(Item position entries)
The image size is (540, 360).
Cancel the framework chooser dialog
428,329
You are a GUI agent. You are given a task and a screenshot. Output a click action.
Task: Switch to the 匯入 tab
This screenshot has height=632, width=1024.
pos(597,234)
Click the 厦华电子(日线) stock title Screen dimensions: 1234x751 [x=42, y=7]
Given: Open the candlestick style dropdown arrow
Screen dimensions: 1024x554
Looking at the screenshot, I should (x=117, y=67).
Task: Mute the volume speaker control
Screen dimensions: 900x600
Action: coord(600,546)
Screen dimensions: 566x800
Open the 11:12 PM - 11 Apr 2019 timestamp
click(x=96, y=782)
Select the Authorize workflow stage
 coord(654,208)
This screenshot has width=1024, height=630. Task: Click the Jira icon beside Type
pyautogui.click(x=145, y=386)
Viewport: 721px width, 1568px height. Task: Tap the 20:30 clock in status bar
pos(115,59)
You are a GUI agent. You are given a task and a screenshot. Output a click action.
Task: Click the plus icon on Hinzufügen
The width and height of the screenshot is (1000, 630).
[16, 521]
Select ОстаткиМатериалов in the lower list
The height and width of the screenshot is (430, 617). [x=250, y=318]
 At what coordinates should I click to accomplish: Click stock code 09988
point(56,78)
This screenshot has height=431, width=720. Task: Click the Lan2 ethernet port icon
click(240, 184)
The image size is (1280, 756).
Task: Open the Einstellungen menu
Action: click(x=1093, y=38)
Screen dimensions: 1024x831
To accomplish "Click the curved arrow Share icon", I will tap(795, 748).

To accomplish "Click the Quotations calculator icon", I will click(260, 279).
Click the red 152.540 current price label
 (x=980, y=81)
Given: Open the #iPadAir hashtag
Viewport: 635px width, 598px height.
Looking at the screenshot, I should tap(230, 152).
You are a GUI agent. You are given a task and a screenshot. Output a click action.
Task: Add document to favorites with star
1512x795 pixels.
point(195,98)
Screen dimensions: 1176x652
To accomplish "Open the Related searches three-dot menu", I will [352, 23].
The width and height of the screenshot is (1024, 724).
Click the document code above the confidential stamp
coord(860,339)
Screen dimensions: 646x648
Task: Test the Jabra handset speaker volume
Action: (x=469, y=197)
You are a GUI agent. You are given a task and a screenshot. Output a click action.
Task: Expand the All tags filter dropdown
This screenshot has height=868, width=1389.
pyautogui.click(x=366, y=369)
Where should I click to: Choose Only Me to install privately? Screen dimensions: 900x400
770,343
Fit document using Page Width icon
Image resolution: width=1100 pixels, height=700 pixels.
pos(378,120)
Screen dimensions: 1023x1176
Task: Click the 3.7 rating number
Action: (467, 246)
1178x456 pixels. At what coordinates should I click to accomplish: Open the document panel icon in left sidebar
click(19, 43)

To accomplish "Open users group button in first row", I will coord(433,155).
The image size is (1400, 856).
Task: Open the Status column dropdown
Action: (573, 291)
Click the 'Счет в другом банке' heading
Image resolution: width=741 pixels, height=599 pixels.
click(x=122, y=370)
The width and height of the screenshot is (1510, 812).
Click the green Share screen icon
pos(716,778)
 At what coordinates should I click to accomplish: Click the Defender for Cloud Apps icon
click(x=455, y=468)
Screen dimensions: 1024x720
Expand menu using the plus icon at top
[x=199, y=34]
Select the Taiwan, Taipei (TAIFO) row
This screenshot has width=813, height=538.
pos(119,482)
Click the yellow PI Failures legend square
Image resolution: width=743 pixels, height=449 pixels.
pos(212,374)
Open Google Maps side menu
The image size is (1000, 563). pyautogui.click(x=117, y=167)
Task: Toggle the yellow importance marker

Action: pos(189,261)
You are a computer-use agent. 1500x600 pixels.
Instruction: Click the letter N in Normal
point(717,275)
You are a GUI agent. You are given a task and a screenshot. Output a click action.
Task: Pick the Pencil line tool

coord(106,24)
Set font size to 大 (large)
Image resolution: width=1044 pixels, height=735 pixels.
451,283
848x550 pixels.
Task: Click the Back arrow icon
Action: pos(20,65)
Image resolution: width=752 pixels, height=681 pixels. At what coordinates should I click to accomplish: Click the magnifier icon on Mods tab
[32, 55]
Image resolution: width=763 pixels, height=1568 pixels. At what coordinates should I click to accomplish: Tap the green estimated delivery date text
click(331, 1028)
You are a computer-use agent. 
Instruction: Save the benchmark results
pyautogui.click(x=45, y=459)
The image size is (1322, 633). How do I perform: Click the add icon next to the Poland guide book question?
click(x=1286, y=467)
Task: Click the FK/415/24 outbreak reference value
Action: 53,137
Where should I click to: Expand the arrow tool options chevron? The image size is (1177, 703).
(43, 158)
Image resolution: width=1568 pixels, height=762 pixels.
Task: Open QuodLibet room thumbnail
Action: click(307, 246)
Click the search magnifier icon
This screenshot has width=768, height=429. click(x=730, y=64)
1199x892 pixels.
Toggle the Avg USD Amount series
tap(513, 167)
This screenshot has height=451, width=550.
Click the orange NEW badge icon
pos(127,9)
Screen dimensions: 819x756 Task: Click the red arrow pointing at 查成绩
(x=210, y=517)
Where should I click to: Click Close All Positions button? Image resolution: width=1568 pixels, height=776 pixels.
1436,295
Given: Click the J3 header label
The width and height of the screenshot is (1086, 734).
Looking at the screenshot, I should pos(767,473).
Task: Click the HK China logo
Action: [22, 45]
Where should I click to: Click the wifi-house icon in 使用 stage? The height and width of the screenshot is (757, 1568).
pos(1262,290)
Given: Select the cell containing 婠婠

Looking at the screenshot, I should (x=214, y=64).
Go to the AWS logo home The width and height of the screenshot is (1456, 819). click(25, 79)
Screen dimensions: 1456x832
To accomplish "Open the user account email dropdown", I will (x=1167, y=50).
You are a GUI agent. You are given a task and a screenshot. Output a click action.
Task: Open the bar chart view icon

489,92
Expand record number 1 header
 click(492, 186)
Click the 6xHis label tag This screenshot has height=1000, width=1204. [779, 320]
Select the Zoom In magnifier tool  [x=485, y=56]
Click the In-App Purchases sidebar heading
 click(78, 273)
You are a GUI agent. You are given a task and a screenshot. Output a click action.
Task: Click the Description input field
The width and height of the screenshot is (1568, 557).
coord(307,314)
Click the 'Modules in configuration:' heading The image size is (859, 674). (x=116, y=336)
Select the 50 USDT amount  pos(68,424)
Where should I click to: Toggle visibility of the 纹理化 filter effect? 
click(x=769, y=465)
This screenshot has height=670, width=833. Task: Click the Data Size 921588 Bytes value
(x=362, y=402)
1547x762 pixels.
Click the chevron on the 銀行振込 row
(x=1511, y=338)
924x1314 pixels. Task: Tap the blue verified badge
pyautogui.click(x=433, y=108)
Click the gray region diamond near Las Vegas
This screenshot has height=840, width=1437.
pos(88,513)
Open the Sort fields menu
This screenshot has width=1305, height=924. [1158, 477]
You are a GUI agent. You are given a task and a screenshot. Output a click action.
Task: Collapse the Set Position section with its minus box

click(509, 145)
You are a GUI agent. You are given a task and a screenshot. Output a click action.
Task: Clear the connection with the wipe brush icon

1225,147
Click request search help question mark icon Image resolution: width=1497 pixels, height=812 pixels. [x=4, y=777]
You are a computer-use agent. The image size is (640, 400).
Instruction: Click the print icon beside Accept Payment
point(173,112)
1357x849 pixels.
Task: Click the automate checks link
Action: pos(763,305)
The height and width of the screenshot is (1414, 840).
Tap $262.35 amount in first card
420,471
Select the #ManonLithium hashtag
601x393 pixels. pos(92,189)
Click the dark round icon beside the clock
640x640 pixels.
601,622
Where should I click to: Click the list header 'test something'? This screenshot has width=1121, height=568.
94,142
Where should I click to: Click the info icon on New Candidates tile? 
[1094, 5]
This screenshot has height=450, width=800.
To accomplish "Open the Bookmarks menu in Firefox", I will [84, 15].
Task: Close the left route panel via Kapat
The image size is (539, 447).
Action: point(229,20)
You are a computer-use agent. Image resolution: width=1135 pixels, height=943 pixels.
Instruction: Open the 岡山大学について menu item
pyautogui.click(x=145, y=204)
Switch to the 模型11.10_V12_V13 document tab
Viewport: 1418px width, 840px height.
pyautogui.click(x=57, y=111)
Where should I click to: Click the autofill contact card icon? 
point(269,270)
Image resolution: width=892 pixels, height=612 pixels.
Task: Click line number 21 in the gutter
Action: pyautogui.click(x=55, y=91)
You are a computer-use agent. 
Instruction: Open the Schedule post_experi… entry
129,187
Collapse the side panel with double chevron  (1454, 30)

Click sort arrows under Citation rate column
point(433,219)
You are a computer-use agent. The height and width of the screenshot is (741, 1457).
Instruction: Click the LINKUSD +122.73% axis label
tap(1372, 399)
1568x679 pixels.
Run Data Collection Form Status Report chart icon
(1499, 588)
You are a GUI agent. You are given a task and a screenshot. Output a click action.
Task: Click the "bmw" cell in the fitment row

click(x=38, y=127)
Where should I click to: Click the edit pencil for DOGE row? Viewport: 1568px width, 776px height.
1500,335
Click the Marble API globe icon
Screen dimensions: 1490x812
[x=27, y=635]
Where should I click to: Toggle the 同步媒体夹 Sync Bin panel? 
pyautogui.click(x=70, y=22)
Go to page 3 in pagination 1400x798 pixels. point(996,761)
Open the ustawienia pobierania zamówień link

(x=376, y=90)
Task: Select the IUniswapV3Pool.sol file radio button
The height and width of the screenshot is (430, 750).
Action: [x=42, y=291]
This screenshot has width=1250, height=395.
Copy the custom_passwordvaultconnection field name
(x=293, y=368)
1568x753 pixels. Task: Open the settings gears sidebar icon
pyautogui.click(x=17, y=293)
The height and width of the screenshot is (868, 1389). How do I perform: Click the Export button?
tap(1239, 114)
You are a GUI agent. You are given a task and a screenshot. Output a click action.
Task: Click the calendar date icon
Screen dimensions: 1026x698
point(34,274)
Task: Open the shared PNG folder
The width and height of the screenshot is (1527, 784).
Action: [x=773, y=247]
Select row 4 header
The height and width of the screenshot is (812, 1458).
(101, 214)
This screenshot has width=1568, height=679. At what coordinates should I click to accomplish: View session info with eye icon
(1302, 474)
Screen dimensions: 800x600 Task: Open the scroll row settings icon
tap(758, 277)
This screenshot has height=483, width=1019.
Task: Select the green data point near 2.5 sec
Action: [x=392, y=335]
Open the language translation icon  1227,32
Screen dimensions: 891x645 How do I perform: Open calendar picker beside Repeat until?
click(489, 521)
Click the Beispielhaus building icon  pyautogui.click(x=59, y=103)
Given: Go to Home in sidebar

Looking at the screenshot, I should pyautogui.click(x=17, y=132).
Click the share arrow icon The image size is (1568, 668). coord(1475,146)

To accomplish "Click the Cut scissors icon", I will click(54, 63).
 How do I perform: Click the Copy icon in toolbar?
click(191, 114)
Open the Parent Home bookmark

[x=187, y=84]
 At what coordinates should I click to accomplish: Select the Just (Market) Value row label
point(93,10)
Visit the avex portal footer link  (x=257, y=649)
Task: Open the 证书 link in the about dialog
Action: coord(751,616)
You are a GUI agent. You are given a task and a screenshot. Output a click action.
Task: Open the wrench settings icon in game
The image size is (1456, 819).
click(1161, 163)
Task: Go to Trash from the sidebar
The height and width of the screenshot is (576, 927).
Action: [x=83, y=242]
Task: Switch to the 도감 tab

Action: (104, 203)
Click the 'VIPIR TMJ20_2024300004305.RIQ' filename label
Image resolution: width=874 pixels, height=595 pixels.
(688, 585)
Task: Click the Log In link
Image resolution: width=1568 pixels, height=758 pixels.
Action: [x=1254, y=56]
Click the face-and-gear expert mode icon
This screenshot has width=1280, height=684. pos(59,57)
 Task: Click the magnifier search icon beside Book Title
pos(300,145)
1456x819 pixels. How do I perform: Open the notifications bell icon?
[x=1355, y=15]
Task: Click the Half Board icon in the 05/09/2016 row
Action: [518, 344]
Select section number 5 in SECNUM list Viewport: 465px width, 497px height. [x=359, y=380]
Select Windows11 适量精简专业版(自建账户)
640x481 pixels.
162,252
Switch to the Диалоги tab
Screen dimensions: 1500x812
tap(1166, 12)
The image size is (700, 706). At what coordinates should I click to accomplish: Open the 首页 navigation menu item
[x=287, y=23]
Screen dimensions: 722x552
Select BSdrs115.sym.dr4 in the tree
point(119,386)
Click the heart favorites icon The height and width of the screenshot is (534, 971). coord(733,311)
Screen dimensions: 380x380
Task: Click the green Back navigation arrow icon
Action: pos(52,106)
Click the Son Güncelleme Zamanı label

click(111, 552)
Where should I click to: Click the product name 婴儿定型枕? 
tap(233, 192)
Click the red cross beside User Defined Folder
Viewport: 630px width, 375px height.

* [GIVEN PROBLEM] Write the lines from the line that contains "Click the search magnifier icon" to the line that contains "(x=210, y=517)", both included, as a JSON list of strings with one string per line and blank lines left out.

* [OUTPUT OF THE TASK]
[
  "Click the search magnifier icon",
  "This screenshot has width=768, height=429. click(x=730, y=64)",
  "1199x892 pixels.",
  "Toggle the Avg USD Amount series",
  "tap(513, 167)",
  "This screenshot has height=451, width=550.",
  "Click the orange NEW badge icon",
  "pos(127,9)",
  "Screen dimensions: 819x756 Task: Click the red arrow pointing at 查成绩",
  "(x=210, y=517)"
]